Copy out the items word for word, from the start of the items through the line containing "I will 174,96.", inclusive.

[Stored items]
+-------+
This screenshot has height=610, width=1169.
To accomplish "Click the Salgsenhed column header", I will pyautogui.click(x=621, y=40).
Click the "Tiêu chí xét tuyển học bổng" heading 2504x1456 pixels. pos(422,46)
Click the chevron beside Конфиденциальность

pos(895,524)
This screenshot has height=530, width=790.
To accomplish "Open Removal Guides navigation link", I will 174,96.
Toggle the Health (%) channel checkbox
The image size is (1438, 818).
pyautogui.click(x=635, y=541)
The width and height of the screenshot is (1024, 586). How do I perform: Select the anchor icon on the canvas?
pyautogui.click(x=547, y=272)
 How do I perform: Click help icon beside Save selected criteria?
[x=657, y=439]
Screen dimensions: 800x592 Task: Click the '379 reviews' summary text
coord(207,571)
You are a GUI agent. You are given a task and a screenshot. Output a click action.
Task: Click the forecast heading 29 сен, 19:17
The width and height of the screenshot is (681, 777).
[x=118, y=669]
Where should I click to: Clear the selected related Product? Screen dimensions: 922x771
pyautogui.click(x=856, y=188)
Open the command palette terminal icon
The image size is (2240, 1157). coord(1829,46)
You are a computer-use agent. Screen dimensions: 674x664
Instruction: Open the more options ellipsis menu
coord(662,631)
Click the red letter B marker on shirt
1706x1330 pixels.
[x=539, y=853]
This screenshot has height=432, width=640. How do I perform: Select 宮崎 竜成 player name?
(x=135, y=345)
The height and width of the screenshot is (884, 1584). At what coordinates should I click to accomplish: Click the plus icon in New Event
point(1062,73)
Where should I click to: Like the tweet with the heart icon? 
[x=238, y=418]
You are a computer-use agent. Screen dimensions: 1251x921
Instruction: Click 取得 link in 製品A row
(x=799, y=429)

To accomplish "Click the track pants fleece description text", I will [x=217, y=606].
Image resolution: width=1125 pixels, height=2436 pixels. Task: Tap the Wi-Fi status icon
+-------+
Result of this task
This screenshot has height=610, width=1169.
To accomplish "Click the Salgsenhed column header", I will pyautogui.click(x=621, y=40).
Click the "Tiêu chí xét tuyển học bổng" heading 2504x1456 pixels. pos(422,46)
Click the chevron beside Конфиденциальность

pos(895,524)
This screenshot has height=530, width=790.
To accomplish "Open Removal Guides navigation link", I will 174,96.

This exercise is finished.